◆ Requirement: Reproduce word for word, from the entries below, the line with "Viewport: 464px width, 400px height.", the line with "The image size is (871, 725).", and every line between them, and nothing more.

◆ Pixel coordinate grounding data:
★ ★ ★ ★ ★ ★ ★

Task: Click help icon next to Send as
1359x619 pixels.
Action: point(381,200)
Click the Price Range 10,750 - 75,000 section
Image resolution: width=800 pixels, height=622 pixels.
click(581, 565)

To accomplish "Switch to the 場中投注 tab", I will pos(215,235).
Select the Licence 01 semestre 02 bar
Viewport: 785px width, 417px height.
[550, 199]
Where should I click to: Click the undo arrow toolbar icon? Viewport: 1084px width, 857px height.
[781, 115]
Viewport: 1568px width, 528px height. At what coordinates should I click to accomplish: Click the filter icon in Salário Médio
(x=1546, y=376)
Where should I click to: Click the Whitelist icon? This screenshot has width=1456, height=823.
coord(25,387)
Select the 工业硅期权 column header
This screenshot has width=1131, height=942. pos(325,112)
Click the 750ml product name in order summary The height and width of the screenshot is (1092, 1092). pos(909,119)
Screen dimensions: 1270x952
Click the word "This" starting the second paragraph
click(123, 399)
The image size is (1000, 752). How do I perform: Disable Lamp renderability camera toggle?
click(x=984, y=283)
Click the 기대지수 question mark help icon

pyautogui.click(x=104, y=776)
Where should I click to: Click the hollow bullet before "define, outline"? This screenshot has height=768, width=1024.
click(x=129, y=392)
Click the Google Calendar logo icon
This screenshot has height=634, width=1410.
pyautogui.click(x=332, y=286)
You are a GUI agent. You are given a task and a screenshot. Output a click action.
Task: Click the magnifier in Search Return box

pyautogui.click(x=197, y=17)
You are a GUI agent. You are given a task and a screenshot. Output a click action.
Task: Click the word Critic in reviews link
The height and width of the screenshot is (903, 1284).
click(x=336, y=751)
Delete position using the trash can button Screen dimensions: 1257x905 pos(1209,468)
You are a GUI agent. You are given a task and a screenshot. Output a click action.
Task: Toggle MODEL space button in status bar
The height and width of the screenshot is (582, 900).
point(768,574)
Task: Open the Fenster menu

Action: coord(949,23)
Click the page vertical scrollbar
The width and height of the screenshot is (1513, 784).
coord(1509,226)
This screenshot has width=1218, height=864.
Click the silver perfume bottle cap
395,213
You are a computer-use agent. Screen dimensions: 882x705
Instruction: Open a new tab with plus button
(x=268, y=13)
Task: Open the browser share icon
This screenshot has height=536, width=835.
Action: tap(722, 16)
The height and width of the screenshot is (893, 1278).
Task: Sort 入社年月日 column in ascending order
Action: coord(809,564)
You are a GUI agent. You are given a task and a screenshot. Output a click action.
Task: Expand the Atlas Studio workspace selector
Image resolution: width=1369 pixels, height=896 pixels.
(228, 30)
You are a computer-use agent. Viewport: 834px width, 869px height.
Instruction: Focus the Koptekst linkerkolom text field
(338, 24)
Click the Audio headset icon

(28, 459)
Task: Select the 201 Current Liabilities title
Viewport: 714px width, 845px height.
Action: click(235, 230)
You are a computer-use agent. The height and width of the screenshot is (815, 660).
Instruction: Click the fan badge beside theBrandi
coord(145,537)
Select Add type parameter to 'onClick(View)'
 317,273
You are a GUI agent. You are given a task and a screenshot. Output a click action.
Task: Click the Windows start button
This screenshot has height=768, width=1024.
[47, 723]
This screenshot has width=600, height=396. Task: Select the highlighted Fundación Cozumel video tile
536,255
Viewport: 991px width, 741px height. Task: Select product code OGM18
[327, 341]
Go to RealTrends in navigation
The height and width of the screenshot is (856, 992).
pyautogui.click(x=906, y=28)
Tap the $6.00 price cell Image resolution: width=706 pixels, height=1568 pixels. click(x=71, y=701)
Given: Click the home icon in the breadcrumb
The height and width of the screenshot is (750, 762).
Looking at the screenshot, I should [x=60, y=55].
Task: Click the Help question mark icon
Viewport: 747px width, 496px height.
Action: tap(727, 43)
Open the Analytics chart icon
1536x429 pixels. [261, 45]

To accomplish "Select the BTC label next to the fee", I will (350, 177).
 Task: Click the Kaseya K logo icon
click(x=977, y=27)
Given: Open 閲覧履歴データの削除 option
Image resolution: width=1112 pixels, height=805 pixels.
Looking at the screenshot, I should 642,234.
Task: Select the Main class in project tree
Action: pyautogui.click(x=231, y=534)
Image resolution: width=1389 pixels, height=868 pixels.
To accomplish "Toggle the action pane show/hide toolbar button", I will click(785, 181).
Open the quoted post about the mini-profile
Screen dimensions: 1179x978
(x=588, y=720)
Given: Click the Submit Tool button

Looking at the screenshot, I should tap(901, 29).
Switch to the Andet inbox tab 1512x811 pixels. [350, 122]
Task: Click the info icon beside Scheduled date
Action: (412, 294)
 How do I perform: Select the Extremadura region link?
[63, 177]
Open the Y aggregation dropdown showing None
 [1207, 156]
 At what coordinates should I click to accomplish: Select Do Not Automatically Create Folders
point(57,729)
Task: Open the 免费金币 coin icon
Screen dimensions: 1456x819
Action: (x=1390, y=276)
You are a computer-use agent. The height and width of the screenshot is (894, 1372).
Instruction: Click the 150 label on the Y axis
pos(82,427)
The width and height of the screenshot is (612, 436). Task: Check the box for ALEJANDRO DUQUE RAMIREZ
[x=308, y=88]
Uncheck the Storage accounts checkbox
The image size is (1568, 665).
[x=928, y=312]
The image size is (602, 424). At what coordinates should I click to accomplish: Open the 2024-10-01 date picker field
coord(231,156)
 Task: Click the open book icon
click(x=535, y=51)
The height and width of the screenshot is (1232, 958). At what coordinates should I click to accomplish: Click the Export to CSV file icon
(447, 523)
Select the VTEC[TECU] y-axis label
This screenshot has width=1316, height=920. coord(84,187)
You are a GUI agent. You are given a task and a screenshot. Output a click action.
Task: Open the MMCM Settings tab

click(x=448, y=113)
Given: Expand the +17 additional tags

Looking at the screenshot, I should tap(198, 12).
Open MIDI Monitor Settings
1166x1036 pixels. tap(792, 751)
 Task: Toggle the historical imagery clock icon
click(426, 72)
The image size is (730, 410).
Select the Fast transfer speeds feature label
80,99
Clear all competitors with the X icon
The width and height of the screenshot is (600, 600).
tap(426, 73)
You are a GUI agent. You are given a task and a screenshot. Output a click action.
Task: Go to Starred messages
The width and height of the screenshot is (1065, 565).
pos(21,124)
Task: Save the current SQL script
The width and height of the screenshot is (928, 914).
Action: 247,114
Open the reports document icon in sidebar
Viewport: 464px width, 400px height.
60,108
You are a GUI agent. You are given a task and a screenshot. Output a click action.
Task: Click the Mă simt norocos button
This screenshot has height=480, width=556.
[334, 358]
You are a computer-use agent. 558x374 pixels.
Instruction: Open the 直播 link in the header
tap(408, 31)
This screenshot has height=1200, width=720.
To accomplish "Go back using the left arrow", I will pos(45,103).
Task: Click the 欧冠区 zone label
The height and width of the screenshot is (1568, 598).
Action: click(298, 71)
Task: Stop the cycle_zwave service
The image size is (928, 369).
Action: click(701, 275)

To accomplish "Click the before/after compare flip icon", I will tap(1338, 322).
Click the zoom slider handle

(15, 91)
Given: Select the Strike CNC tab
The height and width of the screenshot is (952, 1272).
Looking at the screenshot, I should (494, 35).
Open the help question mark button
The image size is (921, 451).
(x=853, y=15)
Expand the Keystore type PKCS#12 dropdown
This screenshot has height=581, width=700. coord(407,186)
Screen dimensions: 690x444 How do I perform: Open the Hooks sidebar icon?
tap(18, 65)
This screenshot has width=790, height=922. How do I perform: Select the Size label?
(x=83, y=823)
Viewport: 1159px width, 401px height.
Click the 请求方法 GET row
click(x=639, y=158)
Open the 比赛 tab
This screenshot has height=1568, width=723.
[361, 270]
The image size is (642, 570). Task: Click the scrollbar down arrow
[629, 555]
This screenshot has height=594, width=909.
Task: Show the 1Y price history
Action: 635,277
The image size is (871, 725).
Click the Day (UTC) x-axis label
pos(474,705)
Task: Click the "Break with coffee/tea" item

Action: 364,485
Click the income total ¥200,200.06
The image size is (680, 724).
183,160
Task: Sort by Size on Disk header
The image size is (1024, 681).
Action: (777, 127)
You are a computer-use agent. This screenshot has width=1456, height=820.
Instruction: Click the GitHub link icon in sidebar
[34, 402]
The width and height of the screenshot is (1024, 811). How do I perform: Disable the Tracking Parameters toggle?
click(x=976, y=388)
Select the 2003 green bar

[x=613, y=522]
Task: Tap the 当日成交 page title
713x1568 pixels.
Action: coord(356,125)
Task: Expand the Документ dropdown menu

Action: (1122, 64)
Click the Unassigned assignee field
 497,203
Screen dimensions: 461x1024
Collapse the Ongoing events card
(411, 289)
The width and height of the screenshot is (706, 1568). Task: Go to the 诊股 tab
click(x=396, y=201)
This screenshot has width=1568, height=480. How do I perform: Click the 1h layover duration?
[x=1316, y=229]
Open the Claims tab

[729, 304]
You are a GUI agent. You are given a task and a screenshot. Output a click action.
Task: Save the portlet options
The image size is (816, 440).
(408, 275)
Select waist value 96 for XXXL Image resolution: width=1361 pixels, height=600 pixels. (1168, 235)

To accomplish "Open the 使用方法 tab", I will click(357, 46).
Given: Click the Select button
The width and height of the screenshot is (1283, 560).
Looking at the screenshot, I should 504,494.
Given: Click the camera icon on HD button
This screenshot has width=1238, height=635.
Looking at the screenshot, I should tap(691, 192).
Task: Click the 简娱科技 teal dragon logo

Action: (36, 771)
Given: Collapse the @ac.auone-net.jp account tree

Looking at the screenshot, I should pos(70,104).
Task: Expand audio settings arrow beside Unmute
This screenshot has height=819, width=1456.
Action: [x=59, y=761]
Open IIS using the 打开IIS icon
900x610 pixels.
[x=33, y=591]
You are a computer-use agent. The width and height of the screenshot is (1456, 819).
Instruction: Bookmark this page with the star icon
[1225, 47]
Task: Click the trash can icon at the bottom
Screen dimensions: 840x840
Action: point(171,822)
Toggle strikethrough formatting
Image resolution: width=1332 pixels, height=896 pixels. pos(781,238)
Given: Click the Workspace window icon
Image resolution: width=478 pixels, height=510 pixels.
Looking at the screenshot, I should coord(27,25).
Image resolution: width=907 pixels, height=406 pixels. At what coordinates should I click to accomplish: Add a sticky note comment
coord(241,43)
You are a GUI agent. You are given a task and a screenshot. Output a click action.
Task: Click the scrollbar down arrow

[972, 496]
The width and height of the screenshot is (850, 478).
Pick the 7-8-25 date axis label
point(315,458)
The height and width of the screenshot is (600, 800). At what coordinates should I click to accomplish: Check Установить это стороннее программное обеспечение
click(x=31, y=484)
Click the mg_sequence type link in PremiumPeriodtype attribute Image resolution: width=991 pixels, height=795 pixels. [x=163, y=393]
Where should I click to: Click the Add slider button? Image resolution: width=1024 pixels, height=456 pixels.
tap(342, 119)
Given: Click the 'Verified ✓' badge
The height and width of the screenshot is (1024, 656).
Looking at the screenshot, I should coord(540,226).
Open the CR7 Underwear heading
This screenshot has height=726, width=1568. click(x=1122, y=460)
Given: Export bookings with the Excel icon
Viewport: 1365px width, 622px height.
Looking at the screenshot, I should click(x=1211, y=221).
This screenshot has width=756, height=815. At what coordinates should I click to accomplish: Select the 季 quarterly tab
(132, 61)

★ ★ ★ ★ ★ ★ ★

◆ Written solution:
Viewport: 464px width, 400px height.
60,108
You are a GUI agent. You are given a task and a screenshot. Output a click action.
Task: Click the Mă simt norocos button
This screenshot has height=480, width=556.
[334, 358]
You are a computer-use agent. 558x374 pixels.
Instruction: Open the 直播 link in the header
tap(408, 31)
This screenshot has height=1200, width=720.
To accomplish "Go back using the left arrow", I will pos(45,103).
Task: Click the 欧冠区 zone label
The height and width of the screenshot is (1568, 598).
Action: click(298, 71)
Task: Stop the cycle_zwave service
The image size is (928, 369).
Action: click(701, 275)

To accomplish "Click the before/after compare flip icon", I will tap(1338, 322).
Click the zoom slider handle

(15, 91)
Given: Select the Strike CNC tab
The height and width of the screenshot is (952, 1272).
Looking at the screenshot, I should (494, 35).
Open the help question mark button
The image size is (921, 451).
(x=853, y=15)
Expand the Keystore type PKCS#12 dropdown
This screenshot has height=581, width=700. coord(407,186)
Screen dimensions: 690x444 How do I perform: Open the Hooks sidebar icon?
tap(18, 65)
This screenshot has width=790, height=922. How do I perform: Select the Size label?
(x=83, y=823)
Viewport: 1159px width, 401px height.
Click the 请求方法 GET row
click(x=639, y=158)
Open the 比赛 tab
This screenshot has height=1568, width=723.
[361, 270]
The image size is (642, 570). Task: Click the scrollbar down arrow
[629, 555]
This screenshot has height=594, width=909.
Task: Show the 1Y price history
Action: 635,277
The image size is (871, 725).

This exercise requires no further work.